The gene therapy segment is expected to grow at a notable rate during the predicted timeframe, akin to its unique characteristics, such as the gene therapy can focus on correcting the root cause of genetic diseases, which is contributing to the segment growth in the current period. Furthermore, by offering a one-time and potentially permanent solution, gene therapy is expected to gain major industry share in the upcoming years.

The cell therapy segment held a dominant presence in the cell and gene therapy market in 2025. The segment includes autologous cell therapy, allogeneic cell therapy, stem cell therapy, immune cell therapy, dendritic cell therapy, and others. The growth of the segment is attributed to the significant investments in research and development activities, increasing awareness regarding the benefits of CAR-T cell therapies, and the growing demand for personalized medicine. The increasing prevalence of chronic diseases such as cancers, rheumatoid arthritis, and Type 1 diabetes has led to an increasing adoption of cell therapies to improve the treatment effectiveness by using living cells to target the disease. The market is experiencing increasing funding for cell therapy clinical studies and investment from pharmaceutical and biotech companies in research and development activities.

Cell and Gene Therapy Market By Therapy Type, 2022-2024 (USD Million)

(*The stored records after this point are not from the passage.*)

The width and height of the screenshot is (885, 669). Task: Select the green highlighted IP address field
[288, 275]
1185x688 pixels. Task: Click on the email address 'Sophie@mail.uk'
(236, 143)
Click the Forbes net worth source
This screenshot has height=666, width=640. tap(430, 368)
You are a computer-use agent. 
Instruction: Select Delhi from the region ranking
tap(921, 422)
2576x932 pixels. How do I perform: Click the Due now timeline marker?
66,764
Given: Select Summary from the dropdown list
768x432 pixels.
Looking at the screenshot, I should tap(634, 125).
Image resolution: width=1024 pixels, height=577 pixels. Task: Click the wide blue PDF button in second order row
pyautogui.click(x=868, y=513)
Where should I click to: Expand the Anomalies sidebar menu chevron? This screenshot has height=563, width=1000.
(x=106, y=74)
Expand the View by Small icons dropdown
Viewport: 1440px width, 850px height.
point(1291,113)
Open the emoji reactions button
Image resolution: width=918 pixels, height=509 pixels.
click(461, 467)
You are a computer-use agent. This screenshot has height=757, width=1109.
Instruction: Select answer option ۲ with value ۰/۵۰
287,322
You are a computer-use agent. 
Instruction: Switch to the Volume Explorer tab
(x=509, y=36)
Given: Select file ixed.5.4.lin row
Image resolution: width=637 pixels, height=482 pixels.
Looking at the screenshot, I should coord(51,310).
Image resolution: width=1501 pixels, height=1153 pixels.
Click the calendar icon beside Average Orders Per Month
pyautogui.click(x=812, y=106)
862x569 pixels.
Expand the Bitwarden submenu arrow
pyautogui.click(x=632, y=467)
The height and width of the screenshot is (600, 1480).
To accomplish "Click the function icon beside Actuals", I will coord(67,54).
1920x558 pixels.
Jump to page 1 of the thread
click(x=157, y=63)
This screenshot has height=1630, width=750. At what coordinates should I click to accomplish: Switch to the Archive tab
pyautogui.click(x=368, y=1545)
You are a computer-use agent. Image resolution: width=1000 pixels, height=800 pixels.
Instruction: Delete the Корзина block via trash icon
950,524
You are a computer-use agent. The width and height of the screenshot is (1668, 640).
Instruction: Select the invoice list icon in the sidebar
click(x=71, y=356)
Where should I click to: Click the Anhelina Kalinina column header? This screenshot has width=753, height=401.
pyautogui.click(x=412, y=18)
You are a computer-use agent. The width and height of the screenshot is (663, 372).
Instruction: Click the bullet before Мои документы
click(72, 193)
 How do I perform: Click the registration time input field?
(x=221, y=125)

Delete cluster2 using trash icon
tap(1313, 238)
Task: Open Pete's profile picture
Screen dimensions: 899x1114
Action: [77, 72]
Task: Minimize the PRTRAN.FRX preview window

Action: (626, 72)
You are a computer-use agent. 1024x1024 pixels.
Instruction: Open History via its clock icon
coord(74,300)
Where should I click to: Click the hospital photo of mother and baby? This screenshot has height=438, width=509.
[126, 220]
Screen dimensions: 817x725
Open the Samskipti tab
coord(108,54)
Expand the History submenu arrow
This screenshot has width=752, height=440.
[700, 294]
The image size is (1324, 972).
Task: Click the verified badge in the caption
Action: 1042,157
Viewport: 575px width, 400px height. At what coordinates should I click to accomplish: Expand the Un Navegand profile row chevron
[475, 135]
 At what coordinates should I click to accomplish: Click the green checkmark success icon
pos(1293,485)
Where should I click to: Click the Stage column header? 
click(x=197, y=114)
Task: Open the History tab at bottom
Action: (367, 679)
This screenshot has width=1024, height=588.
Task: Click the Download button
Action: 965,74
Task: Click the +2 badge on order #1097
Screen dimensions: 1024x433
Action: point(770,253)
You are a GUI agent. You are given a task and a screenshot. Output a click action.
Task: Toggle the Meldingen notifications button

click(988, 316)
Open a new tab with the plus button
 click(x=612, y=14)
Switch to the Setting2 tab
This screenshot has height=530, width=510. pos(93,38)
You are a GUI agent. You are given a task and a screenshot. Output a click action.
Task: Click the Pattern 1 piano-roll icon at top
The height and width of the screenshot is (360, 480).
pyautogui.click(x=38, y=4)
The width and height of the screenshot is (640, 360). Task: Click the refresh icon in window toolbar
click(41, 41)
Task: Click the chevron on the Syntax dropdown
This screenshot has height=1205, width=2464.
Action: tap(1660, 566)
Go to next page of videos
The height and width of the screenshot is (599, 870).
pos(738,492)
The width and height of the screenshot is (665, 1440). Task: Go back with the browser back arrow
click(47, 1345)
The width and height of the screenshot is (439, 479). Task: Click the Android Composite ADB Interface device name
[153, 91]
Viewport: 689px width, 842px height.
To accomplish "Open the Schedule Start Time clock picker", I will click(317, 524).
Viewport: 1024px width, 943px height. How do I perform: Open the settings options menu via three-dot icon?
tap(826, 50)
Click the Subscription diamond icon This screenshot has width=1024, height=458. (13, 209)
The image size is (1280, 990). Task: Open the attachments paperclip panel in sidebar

Therapeutic Class Insights

Based on application, the market is divided into cardiovascular disease, cancer, genetic disorders, rare diseases, oncology, hematology, ophthalmology , infectious disease, neurological disorders. Among these, the infectious disease segment dominates the market in 2025. The oncology segment held a revenue share in 2024. Research and treatment in the biomedical domains of cell therapy and gene therapy. Both treatments have the ability to lessen the underlying cause of hereditary disorders and acquired diseases. Both therapies aim to treat, prevent, or perhaps cure diseases. By repairing or changing specific cell types, or by employing cells to transport a medication across the body, cell therapy tries to treat diseases. Cell therapy involves growing or modifying cells outside of the body before injecting them into the patient. The cells may come from a donor (allogeneic cells) or the patient (autologous cells)6. By replacing, deactivating, or introducing genes into cells, either inside the body (in vivo) or outside the body, gene therapy seeks to treat disorders (ex vivo).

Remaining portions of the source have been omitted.